* [Exercise details] Every line that contains "computer" must be located and copied from the data.

* [Available data]
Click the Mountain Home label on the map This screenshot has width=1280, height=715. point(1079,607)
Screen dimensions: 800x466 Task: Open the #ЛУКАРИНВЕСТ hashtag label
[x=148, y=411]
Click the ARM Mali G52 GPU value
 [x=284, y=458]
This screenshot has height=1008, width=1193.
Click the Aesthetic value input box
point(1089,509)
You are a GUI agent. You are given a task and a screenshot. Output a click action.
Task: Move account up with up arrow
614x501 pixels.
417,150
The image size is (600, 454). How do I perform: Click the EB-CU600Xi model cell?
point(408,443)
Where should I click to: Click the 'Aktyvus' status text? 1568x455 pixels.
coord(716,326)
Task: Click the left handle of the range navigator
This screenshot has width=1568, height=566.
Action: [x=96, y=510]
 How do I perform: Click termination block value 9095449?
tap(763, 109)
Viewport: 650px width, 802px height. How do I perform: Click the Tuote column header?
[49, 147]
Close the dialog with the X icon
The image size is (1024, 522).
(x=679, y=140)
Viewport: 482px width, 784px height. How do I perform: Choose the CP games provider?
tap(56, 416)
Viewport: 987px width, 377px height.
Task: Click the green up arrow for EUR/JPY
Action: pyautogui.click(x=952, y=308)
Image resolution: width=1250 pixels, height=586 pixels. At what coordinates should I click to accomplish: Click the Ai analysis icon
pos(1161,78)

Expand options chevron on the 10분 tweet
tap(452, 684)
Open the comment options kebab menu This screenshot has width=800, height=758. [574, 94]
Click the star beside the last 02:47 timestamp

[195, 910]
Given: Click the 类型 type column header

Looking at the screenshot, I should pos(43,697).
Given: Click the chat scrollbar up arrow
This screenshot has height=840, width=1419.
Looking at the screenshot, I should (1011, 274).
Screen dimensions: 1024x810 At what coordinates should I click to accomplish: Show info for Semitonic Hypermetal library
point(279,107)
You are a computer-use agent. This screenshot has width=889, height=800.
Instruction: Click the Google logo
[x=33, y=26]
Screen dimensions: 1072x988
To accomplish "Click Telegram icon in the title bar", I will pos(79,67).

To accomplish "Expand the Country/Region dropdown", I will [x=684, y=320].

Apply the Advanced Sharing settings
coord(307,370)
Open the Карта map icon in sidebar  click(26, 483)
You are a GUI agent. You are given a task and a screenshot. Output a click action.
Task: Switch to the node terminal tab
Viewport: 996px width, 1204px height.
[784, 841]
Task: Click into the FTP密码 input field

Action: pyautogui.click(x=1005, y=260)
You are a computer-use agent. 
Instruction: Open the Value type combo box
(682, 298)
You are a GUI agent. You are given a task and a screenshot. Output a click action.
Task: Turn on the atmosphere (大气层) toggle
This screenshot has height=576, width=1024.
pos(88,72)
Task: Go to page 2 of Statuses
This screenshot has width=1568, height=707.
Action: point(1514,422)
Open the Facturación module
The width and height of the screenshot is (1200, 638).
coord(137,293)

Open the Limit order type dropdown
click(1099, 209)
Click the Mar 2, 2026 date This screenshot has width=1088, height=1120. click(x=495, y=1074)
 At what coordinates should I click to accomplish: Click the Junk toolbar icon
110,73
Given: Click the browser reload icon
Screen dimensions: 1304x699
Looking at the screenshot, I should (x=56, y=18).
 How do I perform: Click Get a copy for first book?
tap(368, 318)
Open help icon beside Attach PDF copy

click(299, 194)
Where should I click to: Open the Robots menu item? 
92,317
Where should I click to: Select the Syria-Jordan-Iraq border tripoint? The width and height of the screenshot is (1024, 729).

* [Response for this exercise]
You are a computer-use agent. This screenshot has width=889, height=800.
You are a computer-use agent. 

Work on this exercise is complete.